Young, working-age adults may have gotten more health coverage from traditional commercial sources in the third quarter of 2016.
The percentage of adults ages 18 to 29 who had some kind of traditional health coverage in the period running from July 1 through September 30 increased to 63 percent, according to new data from the National Health Interview Survey.
That share was up from 61.2 percent in the second quarter of the year.
The percentage of young adults who had no coverage fell to 13.9 percent, from 16.3 percent. The percentage who had coverage from an Affordable Care Act public exchange plan held steady at 3.9 percent, and the percentage who had coverage from Medicare, Medicaid or another, similar program increased to 24.3 percent from 24 percent.
In 2016, young adults’ use of public health plans has been much higher than in 2015. In the third quarter, for example, 24.3 percent were using public plan coverage. That was up from 19.7 percent in the third quarter of 2015.
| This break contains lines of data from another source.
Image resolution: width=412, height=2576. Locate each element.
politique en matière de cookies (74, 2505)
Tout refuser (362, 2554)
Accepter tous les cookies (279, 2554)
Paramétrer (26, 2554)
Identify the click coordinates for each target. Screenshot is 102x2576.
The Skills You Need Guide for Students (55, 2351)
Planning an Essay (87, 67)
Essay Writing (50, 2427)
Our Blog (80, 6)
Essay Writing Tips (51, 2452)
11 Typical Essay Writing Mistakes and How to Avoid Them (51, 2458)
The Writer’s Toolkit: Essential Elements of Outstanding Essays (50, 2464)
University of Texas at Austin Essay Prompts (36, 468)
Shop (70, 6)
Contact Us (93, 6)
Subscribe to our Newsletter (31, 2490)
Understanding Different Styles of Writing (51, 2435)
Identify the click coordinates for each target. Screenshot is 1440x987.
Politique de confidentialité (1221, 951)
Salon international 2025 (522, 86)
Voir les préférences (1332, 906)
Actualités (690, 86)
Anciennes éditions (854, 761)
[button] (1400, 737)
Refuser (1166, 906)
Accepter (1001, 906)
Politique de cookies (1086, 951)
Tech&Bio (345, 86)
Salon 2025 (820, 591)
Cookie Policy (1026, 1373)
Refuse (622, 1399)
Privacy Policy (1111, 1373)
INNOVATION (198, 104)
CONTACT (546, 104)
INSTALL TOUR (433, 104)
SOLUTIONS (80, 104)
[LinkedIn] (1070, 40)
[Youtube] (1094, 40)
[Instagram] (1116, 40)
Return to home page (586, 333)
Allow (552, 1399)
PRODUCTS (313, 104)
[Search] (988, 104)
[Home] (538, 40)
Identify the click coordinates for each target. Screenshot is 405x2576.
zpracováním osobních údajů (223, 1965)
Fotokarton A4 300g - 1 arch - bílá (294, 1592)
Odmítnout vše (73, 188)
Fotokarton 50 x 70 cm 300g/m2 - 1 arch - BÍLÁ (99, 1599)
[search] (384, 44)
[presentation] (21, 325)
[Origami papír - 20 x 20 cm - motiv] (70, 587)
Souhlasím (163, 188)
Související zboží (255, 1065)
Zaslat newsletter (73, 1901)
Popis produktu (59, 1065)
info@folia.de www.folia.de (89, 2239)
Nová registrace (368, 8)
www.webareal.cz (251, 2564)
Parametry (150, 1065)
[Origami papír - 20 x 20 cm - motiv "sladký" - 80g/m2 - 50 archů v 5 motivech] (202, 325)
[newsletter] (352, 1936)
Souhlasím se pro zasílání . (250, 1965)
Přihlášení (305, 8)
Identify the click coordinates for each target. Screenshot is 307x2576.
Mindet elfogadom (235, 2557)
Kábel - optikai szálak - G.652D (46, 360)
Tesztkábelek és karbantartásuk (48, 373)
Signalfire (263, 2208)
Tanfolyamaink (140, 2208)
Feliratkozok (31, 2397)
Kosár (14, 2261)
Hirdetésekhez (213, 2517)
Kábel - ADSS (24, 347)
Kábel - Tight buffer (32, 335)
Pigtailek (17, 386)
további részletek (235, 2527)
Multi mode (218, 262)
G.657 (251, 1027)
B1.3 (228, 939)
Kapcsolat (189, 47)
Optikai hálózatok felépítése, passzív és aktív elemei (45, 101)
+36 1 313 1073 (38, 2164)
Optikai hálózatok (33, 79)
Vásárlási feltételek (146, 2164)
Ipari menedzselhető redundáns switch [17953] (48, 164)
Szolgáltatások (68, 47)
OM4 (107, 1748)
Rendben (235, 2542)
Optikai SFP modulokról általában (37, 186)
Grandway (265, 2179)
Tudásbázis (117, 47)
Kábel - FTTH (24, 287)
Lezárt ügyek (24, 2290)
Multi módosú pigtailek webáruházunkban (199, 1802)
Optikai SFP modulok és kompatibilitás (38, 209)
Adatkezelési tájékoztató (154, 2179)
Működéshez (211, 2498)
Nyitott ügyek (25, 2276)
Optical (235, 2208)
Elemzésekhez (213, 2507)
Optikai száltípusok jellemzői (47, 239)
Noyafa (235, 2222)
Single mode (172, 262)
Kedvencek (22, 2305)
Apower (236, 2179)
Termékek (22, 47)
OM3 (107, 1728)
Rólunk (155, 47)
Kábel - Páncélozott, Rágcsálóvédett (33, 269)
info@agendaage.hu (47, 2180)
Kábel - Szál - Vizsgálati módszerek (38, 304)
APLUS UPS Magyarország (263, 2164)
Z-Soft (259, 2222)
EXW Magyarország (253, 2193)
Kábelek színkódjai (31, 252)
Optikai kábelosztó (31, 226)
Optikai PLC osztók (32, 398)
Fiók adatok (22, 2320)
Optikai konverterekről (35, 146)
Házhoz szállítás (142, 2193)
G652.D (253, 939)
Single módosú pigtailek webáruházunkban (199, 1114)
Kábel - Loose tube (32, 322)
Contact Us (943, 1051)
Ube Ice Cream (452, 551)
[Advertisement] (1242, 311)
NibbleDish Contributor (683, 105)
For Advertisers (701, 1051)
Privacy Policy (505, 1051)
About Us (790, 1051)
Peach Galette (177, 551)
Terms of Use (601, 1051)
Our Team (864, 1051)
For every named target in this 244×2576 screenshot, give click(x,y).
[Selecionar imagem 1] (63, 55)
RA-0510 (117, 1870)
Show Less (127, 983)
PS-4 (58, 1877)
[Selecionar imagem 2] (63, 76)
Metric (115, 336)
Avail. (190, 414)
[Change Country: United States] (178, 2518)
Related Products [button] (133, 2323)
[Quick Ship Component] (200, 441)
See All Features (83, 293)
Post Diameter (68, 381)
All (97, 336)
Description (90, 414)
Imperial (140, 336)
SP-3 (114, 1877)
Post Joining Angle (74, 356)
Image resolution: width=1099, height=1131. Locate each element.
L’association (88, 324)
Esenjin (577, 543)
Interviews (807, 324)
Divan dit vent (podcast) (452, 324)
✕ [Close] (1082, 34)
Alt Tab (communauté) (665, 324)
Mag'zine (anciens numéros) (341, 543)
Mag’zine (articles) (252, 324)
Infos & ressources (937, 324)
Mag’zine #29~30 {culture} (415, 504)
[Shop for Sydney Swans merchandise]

Because of young adults’ increased use of public plan coverage, year-over-year comparisons for their use of private coverage have looked weak. Even though young adults’ use of private coverage was higher in the third quarter than the second quarter, it was down from 64.1 percent in the third quarter of 2015.
The U.S. Centers for Disease Control and Prevention, an arm of the U.S. Department of Health and Human Services, conducts the NHIS survey to help HHS run its programs.